AUSTRALIANS are putting more butter on their bread and in their cooking, and are eating more yoghurt and drinking more milk, according to a national snapshot of the dairy industry.

Sales of butter and butter blends rose 9 per cent in the March quarter (compared with the same quarter in 2011), while milk sales (up 5 per cent) and yoghurt sales (up 4 per cent) also rose. The increases for these three items for the full year to the end of March were between 2 and 4 per cent.

The sales growth is outlined in Dairy Australia’s latest report on the industry, the Dairy 2012, Situation and Outlook.

While the sales growth is a solid base for the industry, the report highlights a number of challenges facing dairy farmers. It forecasts that milk prices paid to Victorian dairy farmers are likely to drop 10-15 per cent in 2012-13, compared with 2011-12, largely due to growth in global milk supplies.

Favourable seasonal conditions in Australia this year have lifted national milk production to 9.5 billion litres, the highest in a decade. Some of the growth came as cows produced more milk. Average annual milk production by a Victorian cow is forecast to rise to 5882 litres in 2011-12, almost double the figure for 1979-80 (3012 litres).

Joanne Bills from Dairy Australia said the dairy sales volume figures include supermarket sales, sales to the food services sector (restaurants etc) and sales to food makers.

Butter prices had fallen considerably over the past year, she said. “For a lot of ingredient users butter would probably be a more attractive option now than it was this time last year.

I think there’s probably still a bit of a MasterChef influence … just this general interest in cooking things has carried through to butter demand,” she said.

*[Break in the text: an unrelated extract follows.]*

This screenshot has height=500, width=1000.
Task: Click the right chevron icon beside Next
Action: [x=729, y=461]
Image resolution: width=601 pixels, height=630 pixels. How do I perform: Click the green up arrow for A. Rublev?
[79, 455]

A noticeable industry trend, Ms Bills said, was for larger dairy farms to expand further. “It’s those farms that have taken the step, started employing people and are milking 500 cows plus that are looking to expand,” she said.

Longwarry farmer John Versteden is one such dairy farmer planning to expand. He plans to build his herd from 650 to about 720 next year.

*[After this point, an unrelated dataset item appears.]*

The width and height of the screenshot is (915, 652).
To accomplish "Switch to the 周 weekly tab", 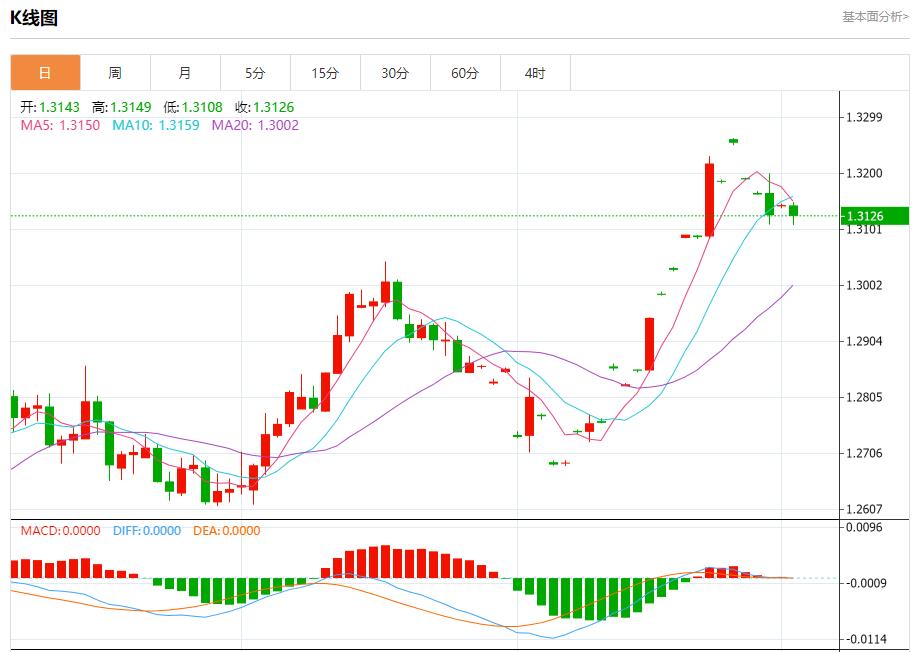I will click(x=115, y=73).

Mr Versteden is confident about the outlook for Gippsland dairy farmers. “I think it’s reasonably positive. There’s a little bit of talk of a slight downturn in prices at the moment, and whether that’s a bit of market correction I’m not sure. But given that we have reasonable seasonal conditions, I think dairy farmers are very good at adapting to fluctuations in price and this is not a volatile fluctuation. It’s something that will be relatively smooth,” he said.